▶ **Problem requirements**
Swap "perform" for "carry out" in the lines starting with the line that contains "This screenshot has width=900, height=537." and going on through the line that contains "The width and". Change nothing else, and leave the pictures out.

▶ **Data entries**
○ ○ ○

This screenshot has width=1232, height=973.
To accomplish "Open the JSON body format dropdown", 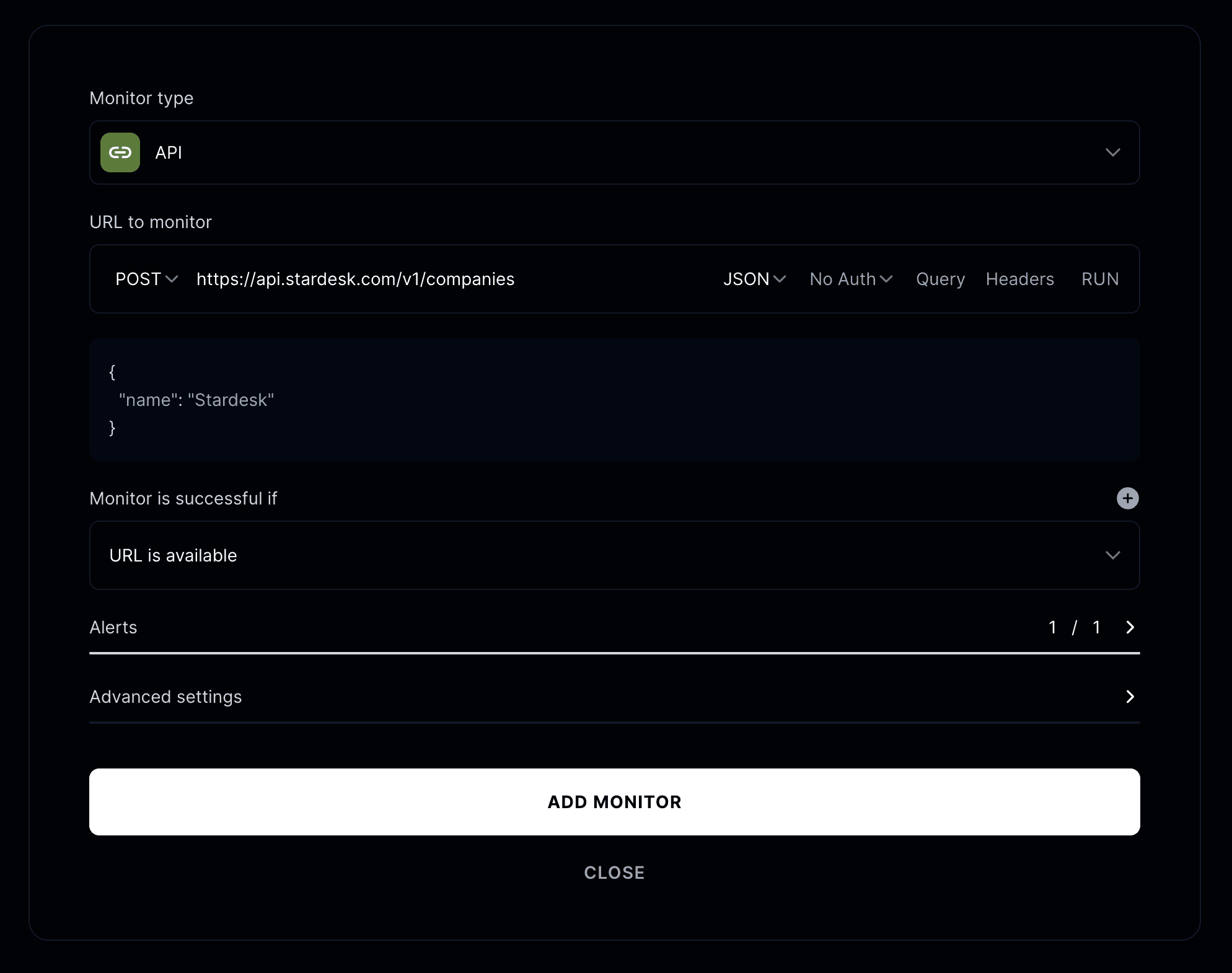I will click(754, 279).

○ ○ ○

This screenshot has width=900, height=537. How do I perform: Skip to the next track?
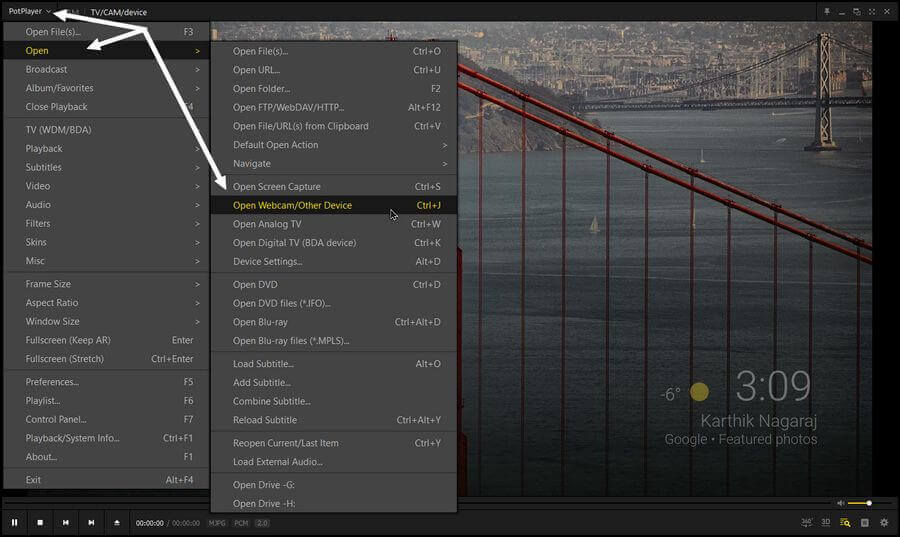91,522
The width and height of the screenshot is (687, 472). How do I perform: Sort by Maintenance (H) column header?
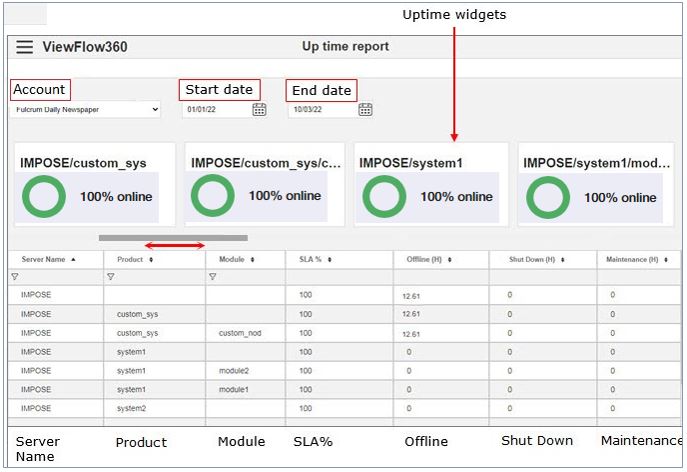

○ ○ ○

▶ **Written response**
This screenshot has width=900, height=537. How do I carry out: Skip to the next track?
91,522
The width and height of the screenshot is (687, 472). How do I carry out: Sort by Maintenance (H) column header?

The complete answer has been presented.